Am I doing something wrong in R or in Wolfram?
You have effectively 4 groups, for which you are trying to estimate 3 parameters:
library(dplyr)
df %>% group_by(x1, x2) %>% summarise(n = n(), y = mean(y))
As you can see from the huge standard errors, the parameter estimates aren't stable. The standard errors for wolfram should also be very large (if they are given).
Second, wolfram, seems to use a different reference group, for x1:
> df$x1 <- relevel(df$x1, "b")
> m <- glm(y ~ x1 + x2, family = binomial(), data = df, control = list(maxit = 100))
> summary(m)
Call:
glm(formula = y ~ x1 + x2, family = binomial(), data = df, control = list(maxit = 100))
Deviance Residuals:
1 2 3 4 5 6
-0.00008 0.00008 -1.17741 1.17741 1.17741 -1.17741
Coefficients:
Estimate Std. Error z value Pr(>|z|)
(Intercept) -19.566 7604.236 -0.003 0.998
x1a -19.566 7604.236 -0.003 0.998
x2 9.783 3802.118 0.003 0.998
(Dispersion parameter for binomial family taken to be 1)
Null deviance: 8.3178 on 5 degrees of freedom
Residual deviance: 5.5452 on 3 degrees of freedom
AIC: 11.545
Number of Fisher Scoring iterations: 18
This is much closer to the result of wolfram (this is actually the same model as you have found; I just choose another reference group).

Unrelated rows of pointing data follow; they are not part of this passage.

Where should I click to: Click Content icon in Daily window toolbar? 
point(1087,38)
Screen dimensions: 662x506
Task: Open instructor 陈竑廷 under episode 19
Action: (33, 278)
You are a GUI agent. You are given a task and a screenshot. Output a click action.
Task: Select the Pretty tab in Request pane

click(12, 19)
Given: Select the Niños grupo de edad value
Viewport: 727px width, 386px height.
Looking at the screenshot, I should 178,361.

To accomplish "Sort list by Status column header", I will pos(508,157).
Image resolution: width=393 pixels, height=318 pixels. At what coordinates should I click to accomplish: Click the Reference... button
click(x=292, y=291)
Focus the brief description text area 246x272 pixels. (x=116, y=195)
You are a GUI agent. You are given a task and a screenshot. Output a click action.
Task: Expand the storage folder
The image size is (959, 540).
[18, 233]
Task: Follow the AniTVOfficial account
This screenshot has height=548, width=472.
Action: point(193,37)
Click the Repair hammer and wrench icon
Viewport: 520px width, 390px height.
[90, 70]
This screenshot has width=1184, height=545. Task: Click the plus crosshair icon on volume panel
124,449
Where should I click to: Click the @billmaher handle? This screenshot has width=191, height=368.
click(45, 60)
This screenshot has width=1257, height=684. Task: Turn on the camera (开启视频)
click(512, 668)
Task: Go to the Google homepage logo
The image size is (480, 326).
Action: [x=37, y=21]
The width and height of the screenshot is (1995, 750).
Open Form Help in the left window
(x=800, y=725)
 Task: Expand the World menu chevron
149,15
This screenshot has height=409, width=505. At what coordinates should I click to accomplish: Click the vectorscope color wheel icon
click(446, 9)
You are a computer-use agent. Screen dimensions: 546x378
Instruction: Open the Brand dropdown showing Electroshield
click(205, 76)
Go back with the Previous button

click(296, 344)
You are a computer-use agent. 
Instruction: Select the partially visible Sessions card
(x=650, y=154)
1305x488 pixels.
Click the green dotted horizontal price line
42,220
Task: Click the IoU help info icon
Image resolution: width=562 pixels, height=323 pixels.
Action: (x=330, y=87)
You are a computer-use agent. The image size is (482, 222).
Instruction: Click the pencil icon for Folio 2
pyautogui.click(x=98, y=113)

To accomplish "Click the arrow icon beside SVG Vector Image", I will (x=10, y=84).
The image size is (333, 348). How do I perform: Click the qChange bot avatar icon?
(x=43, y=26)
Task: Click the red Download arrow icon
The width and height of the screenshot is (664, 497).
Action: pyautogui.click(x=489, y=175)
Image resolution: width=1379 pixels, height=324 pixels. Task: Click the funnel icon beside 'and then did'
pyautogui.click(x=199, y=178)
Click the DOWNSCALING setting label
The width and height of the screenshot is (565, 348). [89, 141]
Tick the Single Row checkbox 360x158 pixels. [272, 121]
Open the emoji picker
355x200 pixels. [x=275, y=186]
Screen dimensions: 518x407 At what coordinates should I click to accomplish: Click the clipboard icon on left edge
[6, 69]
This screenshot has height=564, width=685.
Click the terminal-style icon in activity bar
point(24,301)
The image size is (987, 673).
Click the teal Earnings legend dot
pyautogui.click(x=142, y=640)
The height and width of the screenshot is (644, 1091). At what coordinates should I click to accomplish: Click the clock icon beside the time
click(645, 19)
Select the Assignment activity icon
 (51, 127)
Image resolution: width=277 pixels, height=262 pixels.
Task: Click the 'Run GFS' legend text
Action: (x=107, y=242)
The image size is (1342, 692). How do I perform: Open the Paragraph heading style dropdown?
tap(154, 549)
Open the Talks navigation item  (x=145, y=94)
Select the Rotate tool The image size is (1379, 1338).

The predictions for both models (glm and wolfram) will be practically equal. Actually any model with the first two parameters very small (best model will be -Inf) and the third parameter equal to half of the first two (9.783*2 = 19.566) will give almost the same result.
The factor two originates from the fact that x2 takes on value 2 and 4, which differ by two.